The difference between Ontario Hydro's small unfunded liability and the OEFC's large one could be put down to what assets attained under "power at cost" requirements were worth to "for profit" private firms. A company with $32 billion of equipment but no profits is not worth $32 billion.

The market valuation has changed from when the long-term cost of capital was 9% (as it was for Ontario Hydro in it's final years) and Return on Equity (RoE) was intended to be 10%, and now when the regulation (OEB) still aims for a 10% RoE but long term capital costs are paltry.

This is the regulator the government is claiming sets rates, implying selling Hydro One for nearly twice the book value wouldn't change how rates are set.

The Clark Report's "equity valuation of between $13.5 billion and $15 billion" is precisely because a market would not expect a 10% RoE. I suggest it is the laxness of the OEB in protecting consumers that the valuation of Hydro One is nearly double the equity carried on the books.
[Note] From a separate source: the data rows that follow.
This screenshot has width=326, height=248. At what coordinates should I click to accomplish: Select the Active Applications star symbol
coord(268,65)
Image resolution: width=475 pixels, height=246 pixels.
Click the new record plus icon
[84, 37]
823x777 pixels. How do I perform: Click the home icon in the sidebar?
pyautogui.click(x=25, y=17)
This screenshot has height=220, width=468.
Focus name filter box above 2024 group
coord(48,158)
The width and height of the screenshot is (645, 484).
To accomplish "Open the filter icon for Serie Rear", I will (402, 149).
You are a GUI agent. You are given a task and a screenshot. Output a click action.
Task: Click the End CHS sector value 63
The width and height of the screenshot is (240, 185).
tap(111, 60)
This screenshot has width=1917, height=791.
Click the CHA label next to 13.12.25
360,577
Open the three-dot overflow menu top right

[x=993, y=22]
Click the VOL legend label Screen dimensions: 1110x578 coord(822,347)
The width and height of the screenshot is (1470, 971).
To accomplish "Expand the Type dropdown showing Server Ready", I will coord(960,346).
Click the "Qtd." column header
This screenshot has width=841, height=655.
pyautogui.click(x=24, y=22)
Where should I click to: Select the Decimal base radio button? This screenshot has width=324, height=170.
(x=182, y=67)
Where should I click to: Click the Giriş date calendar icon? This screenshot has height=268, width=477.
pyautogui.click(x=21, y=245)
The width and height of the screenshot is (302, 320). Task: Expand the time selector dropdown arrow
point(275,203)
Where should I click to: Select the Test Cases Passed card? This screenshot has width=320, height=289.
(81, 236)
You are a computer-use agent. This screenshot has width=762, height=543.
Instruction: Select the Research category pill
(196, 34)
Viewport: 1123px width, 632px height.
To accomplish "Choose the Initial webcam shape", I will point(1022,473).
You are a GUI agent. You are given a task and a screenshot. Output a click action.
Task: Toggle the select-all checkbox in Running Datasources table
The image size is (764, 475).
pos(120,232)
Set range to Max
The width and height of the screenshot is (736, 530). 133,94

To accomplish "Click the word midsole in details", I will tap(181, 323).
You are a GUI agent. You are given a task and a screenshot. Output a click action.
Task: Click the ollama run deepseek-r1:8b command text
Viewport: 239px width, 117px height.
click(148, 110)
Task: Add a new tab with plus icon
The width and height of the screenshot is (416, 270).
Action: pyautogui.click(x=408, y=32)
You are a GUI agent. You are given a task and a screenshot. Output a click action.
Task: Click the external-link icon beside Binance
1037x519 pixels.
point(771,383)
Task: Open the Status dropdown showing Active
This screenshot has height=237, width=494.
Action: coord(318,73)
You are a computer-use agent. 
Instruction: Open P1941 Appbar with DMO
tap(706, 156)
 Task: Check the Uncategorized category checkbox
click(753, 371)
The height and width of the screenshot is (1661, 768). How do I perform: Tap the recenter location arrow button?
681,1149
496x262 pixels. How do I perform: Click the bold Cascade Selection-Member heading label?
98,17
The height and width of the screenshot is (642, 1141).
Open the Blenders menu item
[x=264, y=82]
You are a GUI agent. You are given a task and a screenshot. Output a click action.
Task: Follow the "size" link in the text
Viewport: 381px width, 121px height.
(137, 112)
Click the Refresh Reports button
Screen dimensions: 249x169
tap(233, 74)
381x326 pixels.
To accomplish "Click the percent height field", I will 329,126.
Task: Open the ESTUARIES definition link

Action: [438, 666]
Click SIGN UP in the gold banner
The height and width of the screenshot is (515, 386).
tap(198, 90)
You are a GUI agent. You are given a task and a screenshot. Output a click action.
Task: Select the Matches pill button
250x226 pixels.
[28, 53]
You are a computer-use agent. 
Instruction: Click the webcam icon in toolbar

It's difficult to see how the owner's equity doubling, in a share sale, wouldn't demand the OEB raise rates for Hydro One customers towards achieving a 10% RoE.

On the other hand, it's hard to see how the OEB could avoid revisiting what an appropriate RoE is on electrical utilities in a low-interest environment, which would demand relieving rate pressures for ratepayers fortunate enough to have avoided being Hydro One's customers.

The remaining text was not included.